══ Data listing ══
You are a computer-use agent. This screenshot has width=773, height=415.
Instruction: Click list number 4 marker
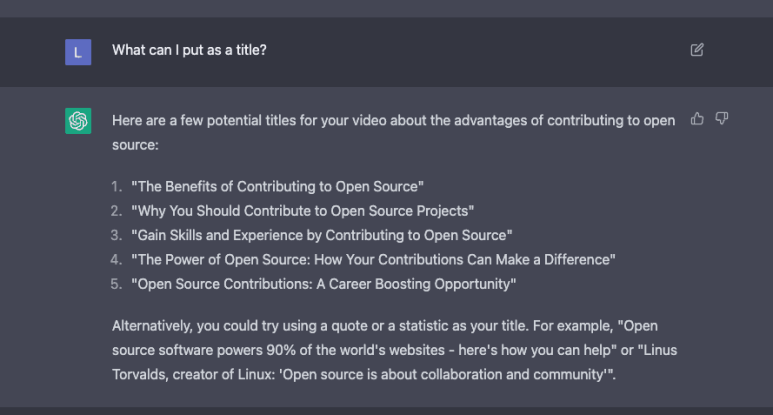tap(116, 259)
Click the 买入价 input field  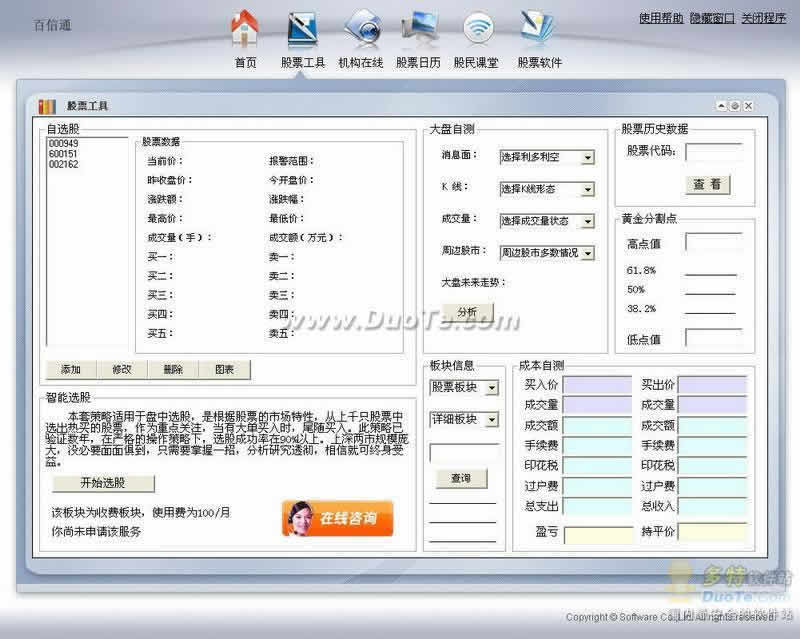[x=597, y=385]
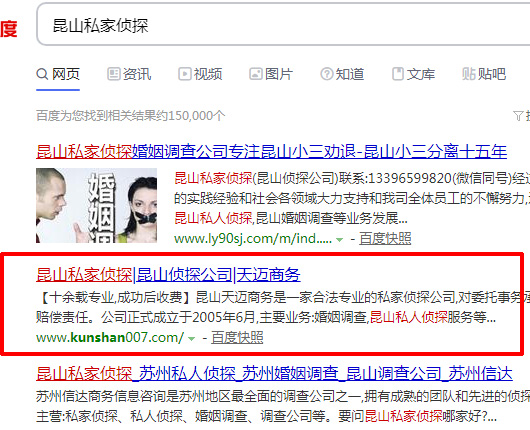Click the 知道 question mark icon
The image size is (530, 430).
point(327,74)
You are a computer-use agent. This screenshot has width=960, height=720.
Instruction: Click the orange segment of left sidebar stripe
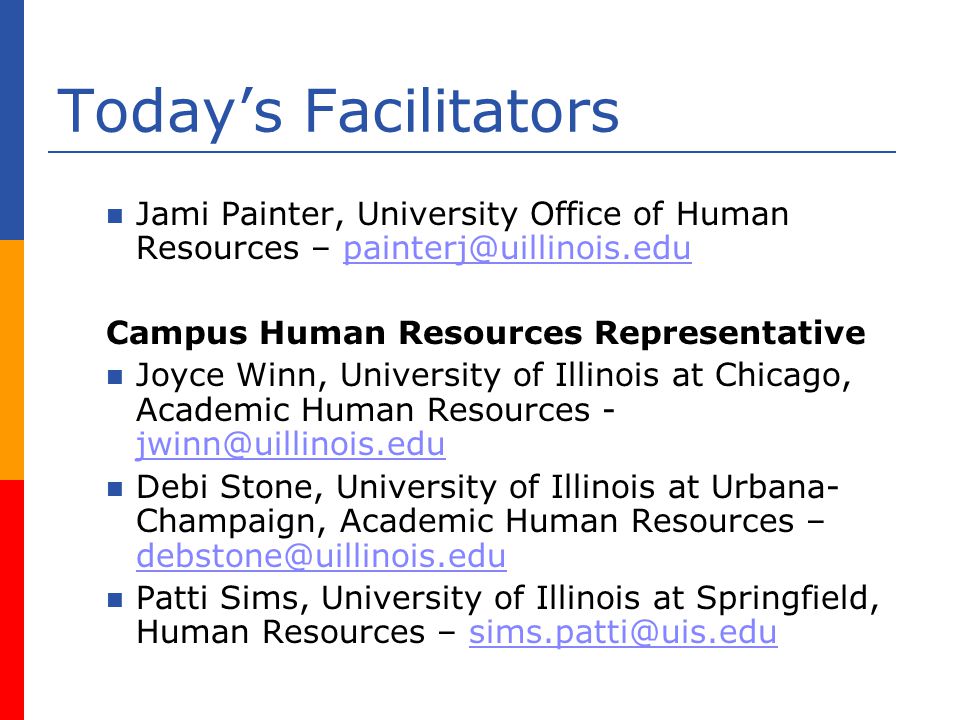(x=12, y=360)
═══
Beginning with the line that contains "Instruction: Click the" and ending with the final line of the material, reproduce those lines exactly and nothing else. Omit the pictures.

Exercise answer:
Instruction: Click the orange segment of left sidebar stripe
(x=12, y=360)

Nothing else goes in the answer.